Depuis le mois de novembre, les longs murs blancs du Centre Rhénan d’art contemporain (CRAC) d’Altkirch font résonner la voix de Benjamin Seror dans l’espace. Fascination est le fruit d’années d’échanges et de partages autour du concept d’une « exposition musicale », mais surtout d’une longue amitié entre Elfie Turpin, la directrice de l’établissement du sud de l’Alsace, et Benjamin Seror. Questionnant notre relation immédiate avec la musique, Fascination aborde cette thématique avec confort, simplicité et fragilité.
Réalisées à partir de divers instruments comme le clavier, la guitare, la boîte à rythme, les œuvres Depressing Times, Ne plus redire ne plus revoir, Demain, Second Earth, Stresssssss, Those with the Fake shoes, Relaxer et Mediocre se transforment en titres musicaux dont Benjamin Seror est le compositeur. Les chansons ont été composées et réalisées au cours de la pandémie sauf l’une d’entre elle qui se nomme Demain. « Les chansons datent de deux années d’écriture et d’enregistrement dans le Home studio qu’il a créé dans son atelier », explique Elfi Turpin.
Des chansons percutantes et fortement émotionnelles
Avec une activité d’enseignant en parallèle à son statut d’artiste et performeur, Benjamin Seror a également ouvert la voie aux jeunes créateurs, en valorisant les œuvres de ses anciens étudiants de l’École Supérieure d’Art et Design de Grenoble. Binta Diaw d’Italie, Ru Kim d’Allemagne, Yan Li de Chine, et Sohyun Park de Corée ont donc contribué à l’enrichissement de l’exposition grâce à leurs créations plastiques situées au rez-de-chaussée.
Couleur joyeuse, ambiance mélancolique
« Benjamin Seror se décrit comme professeur de frisson plutôt que professeur tout court » , explique Richard Neyroud, chargé des publics et de la communication au CRAC Alsace.

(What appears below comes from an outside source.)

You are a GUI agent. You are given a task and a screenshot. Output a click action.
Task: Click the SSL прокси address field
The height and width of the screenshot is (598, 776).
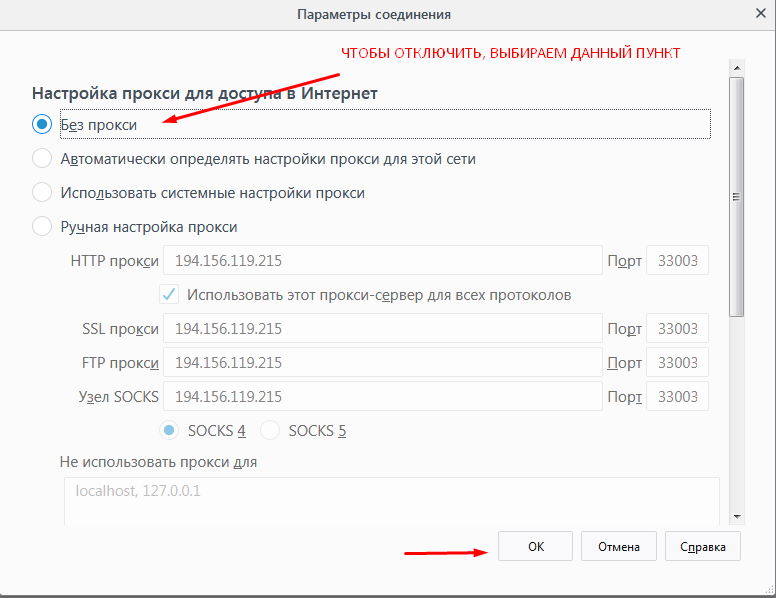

Un attribut qui lui correspond bien, car dès le premier étage, les mélodie diffusées nous interpellent dans un environnement atypique. Cette « disco-sentimentale », comme il le décrit lui-même, n’est pas chaotique. Une forme d’harmonie se dégage de l’exposition : même son journal adopte la forme d’un livret musical.
Chaque œuvre est accompagnée d’un son associé à des projections de fleurs colorées sur des grands écrans télévisés ou des installations plastiques condensées, spécifiques à chaque musique. Le tout s’harmonise avec des lumières scintillantes et multicolores dans les recoins de l’espace qui a l’allure d’un club de disco solitaire où le visiteur est portés par des paroles tristes et mélancoliques posées sur des rythmes enjoués.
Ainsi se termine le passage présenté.